15 de septiembre de 2013 / 10:48 p.m.

Monterrey • Bastaron unos minutos para que la delincuencia les ganara la carrera a siete corredores durante una competencia al norte de la ciudad de Monterrey.

Entre las 08:00 y 09:00, él o los delincuentes cometieron siete robos tipo cristalazo a igual número de automóviles.

Los autos, propiedad de quienes vinieron a competir de otros estados a una carrera organizada en la ciudad, estaban estacionados a lo largo de la avenida Servicio Postal y Alfonso Reyes, en la Colonia del Norte.

Cada uno de ellos llegó a la competencia desde las 07:00, se preparó y comenzó la carrera en el circuito del parque Niños Héroes.

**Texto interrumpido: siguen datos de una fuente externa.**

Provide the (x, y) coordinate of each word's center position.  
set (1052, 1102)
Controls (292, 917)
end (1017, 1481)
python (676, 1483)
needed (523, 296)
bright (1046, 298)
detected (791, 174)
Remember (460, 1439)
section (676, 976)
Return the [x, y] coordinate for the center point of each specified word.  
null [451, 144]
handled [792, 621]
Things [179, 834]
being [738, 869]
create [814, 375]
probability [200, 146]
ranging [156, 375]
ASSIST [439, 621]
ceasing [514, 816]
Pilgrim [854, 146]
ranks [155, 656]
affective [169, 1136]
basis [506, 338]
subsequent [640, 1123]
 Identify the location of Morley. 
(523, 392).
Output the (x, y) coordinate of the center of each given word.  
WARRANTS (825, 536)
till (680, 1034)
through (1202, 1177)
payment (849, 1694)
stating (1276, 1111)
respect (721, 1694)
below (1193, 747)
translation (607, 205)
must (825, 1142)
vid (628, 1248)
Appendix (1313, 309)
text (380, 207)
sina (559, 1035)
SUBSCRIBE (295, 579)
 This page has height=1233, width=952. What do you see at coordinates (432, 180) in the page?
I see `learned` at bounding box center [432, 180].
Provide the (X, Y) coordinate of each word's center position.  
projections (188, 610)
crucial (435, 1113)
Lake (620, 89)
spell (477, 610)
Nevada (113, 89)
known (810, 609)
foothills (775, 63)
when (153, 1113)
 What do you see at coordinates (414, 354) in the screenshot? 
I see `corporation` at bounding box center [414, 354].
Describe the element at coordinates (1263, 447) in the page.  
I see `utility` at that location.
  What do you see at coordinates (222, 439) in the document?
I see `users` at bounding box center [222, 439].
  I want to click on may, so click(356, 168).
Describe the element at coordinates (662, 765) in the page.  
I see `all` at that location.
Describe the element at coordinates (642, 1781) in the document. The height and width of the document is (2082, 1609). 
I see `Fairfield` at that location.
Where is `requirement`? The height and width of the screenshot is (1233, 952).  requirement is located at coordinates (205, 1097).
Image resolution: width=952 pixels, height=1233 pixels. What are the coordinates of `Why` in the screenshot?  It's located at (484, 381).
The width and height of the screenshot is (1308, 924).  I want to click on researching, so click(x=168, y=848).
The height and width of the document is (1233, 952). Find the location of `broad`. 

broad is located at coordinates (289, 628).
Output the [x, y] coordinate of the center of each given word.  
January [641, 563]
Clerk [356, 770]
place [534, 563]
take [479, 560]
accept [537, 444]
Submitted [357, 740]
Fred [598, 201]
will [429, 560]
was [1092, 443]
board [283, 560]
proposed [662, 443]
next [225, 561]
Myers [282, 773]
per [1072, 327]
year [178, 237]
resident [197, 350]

Sin embargo, nunca se imaginaron que en el recorrido había un “competidor” muy fuerte, del cual ni las autoridades han logrado sacarlo de la ruta, ni ganarle.

En unos minutos, mientras ellos se ejercitaban, la delincuencia actuó, y lo más lamentable es que lo hizo frente a dos elementos de Tránsito que se encontraban en la esquina del lado norponiente de la avenida Alfonso Reyes.

El o los ladrones destrozaron el vidrio trasero de siete vehículos, entre ellos dos Jetta classic, una X-trail y una camioneta.

Los vehículos estaban estacionados frente a una agencia de automóviles y otros debajo de la estructura del Metro; los robos pudieron haber sido captados por las cámaras de circuito cerrado de seguridad del local de venta de vehículos.

En ese lugar, la delincuencia se apoderó de cinco mil pesos en efectivo, ropa y el pasaporte de quien fue identificado como Daniel Ortiz.

El joven afectado, estudiante de Contaduría de la Universidad Autónoma de Coahuila, se mostró indignado ante el hecho y argumentó que el dinero era para hacer un pago en la escuela.

De la misma forma en el resto de los vehículos que fueron “cristaleados”, los ladrones se apoderaron de relojes, computadoras, celulares y dinero, además de los daños causados a los autos.

Los robos fueron denunciados a policías de Monterrey, quienes por atender un reporte sobre un taxista que se rehusaba a pagar la cuenta en una gasolinera, descuidaron por espacio de 20 minutos la vigilancia en esa zona.

Un corredor de nombre Humberto Velázquez llegó caminando tranquilamente hasta ese lugar y se sorprendió al ver su auto dañado de la aleta trasera.

"Ni modo, ya me pusieron, tenía mi reloj y dinero en el interior", para después sorprenderse de la rapidez con la cual actuaron los ladrones.

Otra mujer, que junto con su hijo fueron a la carrera y participaron, regresaron alegres y platicando la anécdota que como corredores habían disfrutado, pero su felicidad se borró de su rostro al ver su camioneta dañada.

"No puede ser, no puede ser", dijo en varias ocasiones; para después con el coraje e impotencia reflejado en el rostro manifestar: "Me robaron mi raya (más de dos mil pesos) la acabo de sacar del cajero. Viene la Policía y me da una disculpa, no puede ser".

De esta manera, siete deportistas fueron el blanco de la delincuencia que operó en cuestión de minutos hacia el norte de la ciudad.